:: Document segment ::
-- Begin --
EDITOR’S NOTE: Edifice Complex is a common affliction among public officials and employee, and there is no known treatment other than cash starvation.

And it has to be “starvation,” not mere restriction, because folks like these think that the laws of economics are suspended when it comes to public finance: Two of the financial arguments they make for doing this $1.1-1.3 million project are (a) “a $40,000 grant from the State”; and (b) the City already spent a total of $57,000 on previous proposals for a brand new cop shop, which have “led to no outcome for the citizens of Park Ridge and members of its Police Department.”

And they assume a $70k or so payment toward the project from the “overfunded” (for now) Parking Fund.
There’s money flowing in from everywhere!

EDITOR’S NOTE: We can’t wait for CNN to declare Park Ridge City government the new leading economic indicator that the Recession is over! Screw the $1.3 million cop shop plan, time to go back to the $18 million Taj Mahal. Somebody better check with Frimark buddy John Sasser to see how much he wants for 720 Garden.

Starvation unless of course it happens to be a multi-milti-million (who knows what the final bill will be) dollar project that will require a huge bond (debt) and, even at it’s completion, will only affect a small percentage of tax paying PR residents. In the case of the flood project go right ahead!!!!!
-- End --
:: Supplied material ::
-- Begin --
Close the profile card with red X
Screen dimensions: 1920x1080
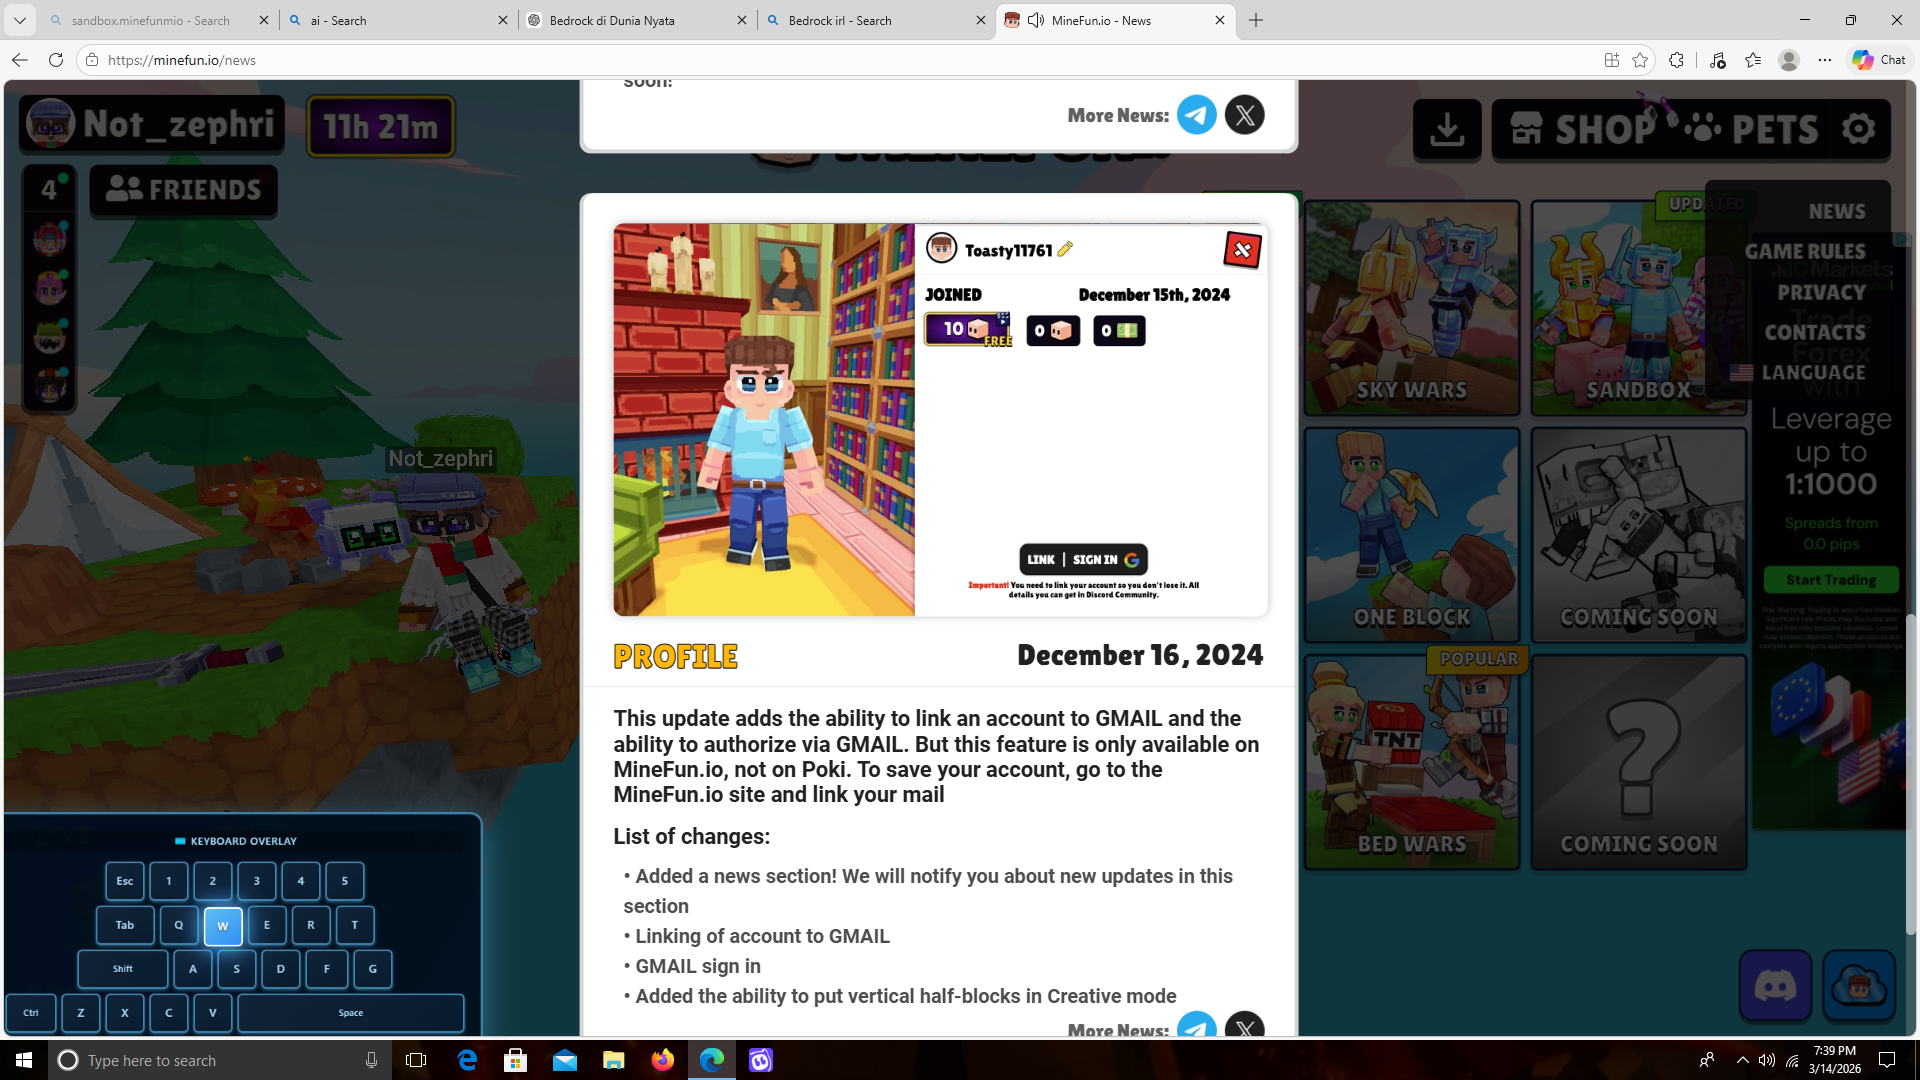point(1241,250)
-- End --
:: Given problem 1 ::
In the Park Ridge police station text, what total had the City already spent on earlier proposals for a new police station?
:: Given problem 2 ::
Please continue the Park Ridge police station text from where it stops.

:: Expected answer 1 ::
A total of $57,000.

:: Expected answer 2 ::
EDITOR’S NOTE: Is “multi-milti” anything like Uncle Miltie?

We’re far from 100% on board with the entire flood control program, and we’re pretty certain a large portion of it will never get built because it will require intergovernmental cooperation from other entities (e.g., the Forest Preserve District) that is unlikely to be forthcoming.

But if you’ve got criticisms about certain specific parts of the flood control plan, identify them instead of just generically beefing about the whole plan (as you have before) that the project “will only affect a small percentage of tax paying PR residents.” THAT can be said about components of almost everything: For example, street re-paving only affects, especially on some of the shorter and dead-end streets, only affects “a small percentage of tax paying PR residents.”

It took me awhile, but I tracked down the powerpoint police station presentation you write about (in case anybody is interested, its part of the Jan. 23 agenda materisls) and was apalled at pictures of holes in the plastered walls of a detective’s office. Are they just letting the place go to hell to improve their argument for the new plan?

EDITOR’S NOTE: Sure looks that way, doesn’t it.

I agree with 4:32 PM. It reminds me of the way that the library staff piled books on the floor until after the voters rejected their request for a better facility. After the vote, the facility suddenly looked much better.

EDITOR’S NOTE: Along those lines, but the Library staff didn’t punch holes in the walls and let mold proliferate to make its point.

My god!! The police, who work for us, have deliberately been punching holes in walls and deliberately letting mold grow (perhaps they even brought it in and planted it). This is an outrage!!!! Why has the Mayor not mnentioned this “fact” in his typical public discussion of this matter? It seems like he is missing a real opportunity to bolster his case along with letting them get away with what might be criminal damage to property!!!!!!!!!!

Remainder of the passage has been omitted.